Machine Learning for Genre Classification (2/2)

In my previous post, I talked about how we leveraged scikit-learn's classification algorithms for a genre classification problem, and showed that our classifier was substantially more effective at classifying some novel genres than others. You might have noticed that, for the most part, our high-performance genres were “genre fiction” genres: “science fiction,” “fantasy,” and “mystery” are not just literary-historical categories but marketing ones. Publishers use these categories to stabilize demand: readers who have enjoyed science fiction novels in the past will, presumably, purchase additional books marketed under that label in the future. Novels are written with the genre and its rules in mind: the category is a self-conscious one from the point of view of authors, editors, and readers, who intentionally imitate the style of previous works. Domestic fiction, by contrast, is a more ambiguous category. It might be, then, that classification algorithms are better at detecting “genre” in this explicit marketing sense.
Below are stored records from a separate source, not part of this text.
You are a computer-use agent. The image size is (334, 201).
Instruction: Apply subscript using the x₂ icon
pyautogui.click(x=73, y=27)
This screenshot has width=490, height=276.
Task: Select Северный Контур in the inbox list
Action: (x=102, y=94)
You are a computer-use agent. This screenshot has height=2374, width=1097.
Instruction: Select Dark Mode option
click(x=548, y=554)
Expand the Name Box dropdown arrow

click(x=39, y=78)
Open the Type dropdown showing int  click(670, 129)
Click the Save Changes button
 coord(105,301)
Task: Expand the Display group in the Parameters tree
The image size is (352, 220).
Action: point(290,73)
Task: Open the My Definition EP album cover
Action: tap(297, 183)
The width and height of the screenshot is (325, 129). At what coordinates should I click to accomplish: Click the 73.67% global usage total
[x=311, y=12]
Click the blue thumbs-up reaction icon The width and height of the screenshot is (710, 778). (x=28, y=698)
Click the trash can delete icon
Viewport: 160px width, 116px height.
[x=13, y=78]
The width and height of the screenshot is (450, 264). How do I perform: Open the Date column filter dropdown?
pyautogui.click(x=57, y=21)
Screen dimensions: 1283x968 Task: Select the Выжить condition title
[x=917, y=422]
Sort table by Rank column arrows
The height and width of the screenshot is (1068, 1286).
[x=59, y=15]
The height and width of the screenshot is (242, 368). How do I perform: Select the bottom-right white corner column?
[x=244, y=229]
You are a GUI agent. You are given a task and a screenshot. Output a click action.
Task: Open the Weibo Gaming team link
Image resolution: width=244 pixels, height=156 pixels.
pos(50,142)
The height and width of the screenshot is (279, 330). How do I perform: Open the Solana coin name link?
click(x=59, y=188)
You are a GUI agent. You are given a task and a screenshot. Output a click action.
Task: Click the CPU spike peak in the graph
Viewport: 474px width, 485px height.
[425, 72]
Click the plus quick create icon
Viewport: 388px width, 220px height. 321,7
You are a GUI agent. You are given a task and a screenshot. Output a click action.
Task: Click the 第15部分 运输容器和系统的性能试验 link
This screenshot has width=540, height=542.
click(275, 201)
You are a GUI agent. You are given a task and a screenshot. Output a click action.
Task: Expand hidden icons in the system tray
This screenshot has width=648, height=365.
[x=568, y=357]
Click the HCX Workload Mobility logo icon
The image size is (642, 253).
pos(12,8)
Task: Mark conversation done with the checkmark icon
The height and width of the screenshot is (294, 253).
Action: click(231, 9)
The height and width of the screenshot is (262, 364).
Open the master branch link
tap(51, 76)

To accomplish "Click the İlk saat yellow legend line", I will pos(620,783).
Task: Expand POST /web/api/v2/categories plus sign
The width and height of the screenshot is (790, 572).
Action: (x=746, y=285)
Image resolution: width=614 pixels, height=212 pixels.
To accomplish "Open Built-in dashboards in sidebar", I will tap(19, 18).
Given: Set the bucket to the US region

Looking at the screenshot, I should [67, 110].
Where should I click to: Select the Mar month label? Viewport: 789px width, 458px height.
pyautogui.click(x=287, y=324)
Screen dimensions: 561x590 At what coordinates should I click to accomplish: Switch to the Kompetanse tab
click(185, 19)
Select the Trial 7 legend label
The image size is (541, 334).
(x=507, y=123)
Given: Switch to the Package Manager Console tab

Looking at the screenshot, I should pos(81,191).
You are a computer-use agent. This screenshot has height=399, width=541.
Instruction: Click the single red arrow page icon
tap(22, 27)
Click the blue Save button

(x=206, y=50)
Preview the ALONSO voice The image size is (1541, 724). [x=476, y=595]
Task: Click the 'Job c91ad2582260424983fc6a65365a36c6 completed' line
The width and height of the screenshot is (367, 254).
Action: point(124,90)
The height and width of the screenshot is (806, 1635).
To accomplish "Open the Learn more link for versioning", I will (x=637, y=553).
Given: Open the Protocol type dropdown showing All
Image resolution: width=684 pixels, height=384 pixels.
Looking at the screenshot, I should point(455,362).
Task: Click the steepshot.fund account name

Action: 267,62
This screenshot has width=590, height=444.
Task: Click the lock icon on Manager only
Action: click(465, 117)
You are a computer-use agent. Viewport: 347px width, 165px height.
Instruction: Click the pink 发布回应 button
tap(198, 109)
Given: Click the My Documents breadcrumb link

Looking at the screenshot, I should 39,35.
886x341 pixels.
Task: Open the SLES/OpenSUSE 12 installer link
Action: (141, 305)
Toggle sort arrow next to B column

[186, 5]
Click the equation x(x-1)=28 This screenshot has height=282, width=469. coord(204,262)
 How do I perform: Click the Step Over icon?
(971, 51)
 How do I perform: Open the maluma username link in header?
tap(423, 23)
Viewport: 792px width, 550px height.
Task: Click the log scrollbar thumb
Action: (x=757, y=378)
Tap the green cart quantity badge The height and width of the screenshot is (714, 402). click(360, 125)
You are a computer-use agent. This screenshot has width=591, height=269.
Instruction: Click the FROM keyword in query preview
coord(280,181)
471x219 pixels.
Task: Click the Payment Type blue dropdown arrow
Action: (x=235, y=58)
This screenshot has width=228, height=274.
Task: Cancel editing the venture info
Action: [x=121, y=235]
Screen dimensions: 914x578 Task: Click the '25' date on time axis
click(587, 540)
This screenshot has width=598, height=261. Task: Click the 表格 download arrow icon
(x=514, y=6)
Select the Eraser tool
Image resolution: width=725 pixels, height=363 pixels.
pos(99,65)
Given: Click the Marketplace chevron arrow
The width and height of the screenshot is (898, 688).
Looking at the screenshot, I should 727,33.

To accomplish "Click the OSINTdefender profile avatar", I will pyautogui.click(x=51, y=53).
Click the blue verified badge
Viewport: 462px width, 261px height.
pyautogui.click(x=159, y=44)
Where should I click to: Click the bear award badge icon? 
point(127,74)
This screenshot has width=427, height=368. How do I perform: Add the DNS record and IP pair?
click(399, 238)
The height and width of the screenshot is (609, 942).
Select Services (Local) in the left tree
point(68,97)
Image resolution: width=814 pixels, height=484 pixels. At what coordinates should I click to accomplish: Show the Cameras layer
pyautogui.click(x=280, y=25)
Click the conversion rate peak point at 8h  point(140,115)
One reason for this is that the novels in these genres might themselves be more formulaic or standardized, given that they are designed to meet the demands of an existing readership. Or, at least, they might be more lexically formulaic. Remember that our classifier is basing its decisions only on relative word-frequencies and receives no explicit information about plot, style, grammar, syntax, irony, and so on. Genres like detective fiction and fantasy might simply have more standardized vocabularies than “domestic” fiction. Luckily, scikit-learn lets us access the individual features—in this case, words—that a model uses for classification decisions, which can give us some insight as to the criteria it looks at for each genre.

Top 25 positive and negative coefficients for the detective genre

The results are informative. Top words used for identifying a novel as detective include predictable words like detective, murderer, killer, homicide, and alibi. For fantasy, we see words like wizard, kingdom, and necromancer. Science fiction features words like planet, mars, humanity, and scientist, or, more amusingly, meters and kilometers, which presumably reflects the fact that the metric system sounds exotic and scientific to American readers. Westerns talk about ranches and saloons, while religious fiction includes discussion of repentance, forgiveness, scripture, and jesus (it seems that “religious” mostly means “Protestant Christian,” in this corpus). Romances talk about intimacy, using words like caress and breathlessly. Negative results can be interesting, too: obscenities and sexual language such as shit, breasts, ass, and goddamn are among the top words for identifying a work as not religious fiction.

If we turn to our low-performing genres, however, the lists of top words are more ambiguous and often make less intuitive sense. Domestic fiction has words like wedding, father, grandchild, and birthday, which share a common theme, but also italy and socialism, which are harder to rationalize. This could simply mean that the set of novels that the Library of Congress classes as “domestic fiction” are more lexically heterogeneous than the set labeled “detective” or “fantasy.” Whereas fantasy has unambiguous markers like, say, wizards and elves, domestic fiction is a grab-bag category that can be used to describe any novel that features family or home-life as a central theme. If the texts under a specific label don’t share a consistent vocabulary, then obviously a classifier based on term-frequencies will struggle with them.

Another obstacle for this method was the problem of negative results. In a very early iteration of this project, the classifier assigned no genre at all for more than 2,000 novels. Such a low rate of positives immediately suggested we might have a problem with overfitting, or a classifier that sticks too closely to the training data and thus fails to generalize to new data. Sure enough, when I first opened up the list of features, I was amused to find that the top word for adventure fiction was just the name "Tarzan." I quickly realized that this was due to the corpus itself, which contains more than a dozen of Edgar Rice Borroughs’ original Tarzan novels. The adventure fiction training set was so dominated by these novels that the classifier was unable to find a vocabulary that would generalize to other novels in the class. To a lesser degree, something was also true of religious fiction, which was dominated by the name Winslow because of Gilbert Morris’ House of Winslow series.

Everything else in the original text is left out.